- Provided information
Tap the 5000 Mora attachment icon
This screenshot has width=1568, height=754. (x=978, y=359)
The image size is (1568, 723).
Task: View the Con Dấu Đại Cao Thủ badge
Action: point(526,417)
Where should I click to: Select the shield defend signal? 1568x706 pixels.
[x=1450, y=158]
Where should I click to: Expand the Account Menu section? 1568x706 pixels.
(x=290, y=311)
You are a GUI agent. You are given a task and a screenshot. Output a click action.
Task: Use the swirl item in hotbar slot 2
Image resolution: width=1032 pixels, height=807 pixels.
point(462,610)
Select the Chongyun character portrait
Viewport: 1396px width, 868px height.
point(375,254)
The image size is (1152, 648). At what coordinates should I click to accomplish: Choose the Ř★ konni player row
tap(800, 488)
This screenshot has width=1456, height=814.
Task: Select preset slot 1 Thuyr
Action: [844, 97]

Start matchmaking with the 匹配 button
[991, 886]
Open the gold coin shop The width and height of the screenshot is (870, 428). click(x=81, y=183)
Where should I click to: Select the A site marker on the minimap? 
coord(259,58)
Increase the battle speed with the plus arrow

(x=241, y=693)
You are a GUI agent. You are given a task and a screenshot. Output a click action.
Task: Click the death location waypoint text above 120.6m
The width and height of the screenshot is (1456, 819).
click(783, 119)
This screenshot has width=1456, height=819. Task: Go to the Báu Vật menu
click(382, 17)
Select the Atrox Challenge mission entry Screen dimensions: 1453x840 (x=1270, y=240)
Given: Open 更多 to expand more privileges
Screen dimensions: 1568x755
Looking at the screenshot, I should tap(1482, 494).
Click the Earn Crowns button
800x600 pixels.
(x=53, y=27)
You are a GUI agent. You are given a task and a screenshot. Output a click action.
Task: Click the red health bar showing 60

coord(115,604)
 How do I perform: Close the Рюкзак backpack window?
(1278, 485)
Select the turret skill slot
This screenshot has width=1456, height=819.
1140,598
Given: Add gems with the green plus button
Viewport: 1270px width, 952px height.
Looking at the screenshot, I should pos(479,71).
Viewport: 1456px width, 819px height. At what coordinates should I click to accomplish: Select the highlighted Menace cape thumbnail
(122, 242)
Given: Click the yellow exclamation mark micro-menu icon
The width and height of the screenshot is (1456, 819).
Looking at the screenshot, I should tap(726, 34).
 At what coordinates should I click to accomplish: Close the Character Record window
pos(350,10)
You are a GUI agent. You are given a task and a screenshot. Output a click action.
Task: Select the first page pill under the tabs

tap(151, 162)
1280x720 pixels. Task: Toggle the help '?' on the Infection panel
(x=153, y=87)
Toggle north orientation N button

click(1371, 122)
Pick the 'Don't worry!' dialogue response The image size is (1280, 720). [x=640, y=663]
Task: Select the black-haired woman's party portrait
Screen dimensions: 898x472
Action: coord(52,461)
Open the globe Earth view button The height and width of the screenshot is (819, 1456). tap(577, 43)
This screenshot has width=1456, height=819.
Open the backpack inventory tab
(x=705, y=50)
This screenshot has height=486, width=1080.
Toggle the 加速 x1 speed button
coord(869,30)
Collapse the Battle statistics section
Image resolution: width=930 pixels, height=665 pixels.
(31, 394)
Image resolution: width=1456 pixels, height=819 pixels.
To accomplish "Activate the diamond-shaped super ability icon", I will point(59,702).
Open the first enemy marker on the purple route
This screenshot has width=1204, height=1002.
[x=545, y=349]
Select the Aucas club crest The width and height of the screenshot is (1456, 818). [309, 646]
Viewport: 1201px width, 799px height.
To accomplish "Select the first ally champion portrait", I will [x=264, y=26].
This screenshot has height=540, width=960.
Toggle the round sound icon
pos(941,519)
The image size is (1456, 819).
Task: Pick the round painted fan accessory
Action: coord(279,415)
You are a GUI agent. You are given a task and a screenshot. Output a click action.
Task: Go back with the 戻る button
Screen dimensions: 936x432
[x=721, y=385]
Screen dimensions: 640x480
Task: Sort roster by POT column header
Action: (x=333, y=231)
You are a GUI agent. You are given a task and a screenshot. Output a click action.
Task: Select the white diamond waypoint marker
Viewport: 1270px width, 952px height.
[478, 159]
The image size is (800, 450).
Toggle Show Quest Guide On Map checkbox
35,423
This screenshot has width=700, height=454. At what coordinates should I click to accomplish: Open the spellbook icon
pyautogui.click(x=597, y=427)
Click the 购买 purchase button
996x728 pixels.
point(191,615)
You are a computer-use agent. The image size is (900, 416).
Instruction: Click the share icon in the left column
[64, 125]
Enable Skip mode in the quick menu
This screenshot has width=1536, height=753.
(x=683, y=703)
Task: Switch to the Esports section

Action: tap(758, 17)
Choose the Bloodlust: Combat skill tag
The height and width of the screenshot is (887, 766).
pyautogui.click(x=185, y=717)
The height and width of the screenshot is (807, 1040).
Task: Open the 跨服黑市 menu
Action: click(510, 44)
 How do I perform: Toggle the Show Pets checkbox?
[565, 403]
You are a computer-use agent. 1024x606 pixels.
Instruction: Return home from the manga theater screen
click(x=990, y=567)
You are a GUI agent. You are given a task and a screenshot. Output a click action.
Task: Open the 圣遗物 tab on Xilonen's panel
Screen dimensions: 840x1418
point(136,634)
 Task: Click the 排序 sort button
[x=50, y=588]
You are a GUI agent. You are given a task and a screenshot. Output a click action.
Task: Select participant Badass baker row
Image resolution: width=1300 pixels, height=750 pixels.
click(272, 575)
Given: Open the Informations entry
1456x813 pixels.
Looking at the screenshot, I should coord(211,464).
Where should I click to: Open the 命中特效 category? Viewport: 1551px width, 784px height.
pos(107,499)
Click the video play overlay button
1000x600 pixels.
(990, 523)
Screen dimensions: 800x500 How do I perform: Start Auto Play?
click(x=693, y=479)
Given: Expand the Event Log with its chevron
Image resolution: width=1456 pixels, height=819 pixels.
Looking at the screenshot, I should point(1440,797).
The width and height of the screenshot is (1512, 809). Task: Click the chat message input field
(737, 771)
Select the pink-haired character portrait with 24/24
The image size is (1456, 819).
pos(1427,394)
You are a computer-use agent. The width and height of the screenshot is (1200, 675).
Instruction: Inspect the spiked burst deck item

- Your task
Copy the data from the line with "This screenshot has height=540, width=960." up to and including the line with "pyautogui.click(x=597, y=427)", substituting "Switch" for "Toggle" and leaving everything else unchanged.

- Correct response
This screenshot has height=540, width=960.
Switch the round sound icon
pos(941,519)
The image size is (1456, 819).
Task: Pick the round painted fan accessory
Action: coord(279,415)
You are a GUI agent. You are given a task and a screenshot. Output a click action.
Task: Go back with the 戻る button
Screen dimensions: 936x432
[x=721, y=385]
Screen dimensions: 640x480
Task: Sort roster by POT column header
Action: (x=333, y=231)
You are a GUI agent. You are given a task and a screenshot. Output a click action.
Task: Select the white diamond waypoint marker
Viewport: 1270px width, 952px height.
[478, 159]
The image size is (800, 450).
Switch Show Quest Guide On Map checkbox
35,423
This screenshot has width=700, height=454. At what coordinates should I click to accomplish: Open the spellbook icon
pyautogui.click(x=597, y=427)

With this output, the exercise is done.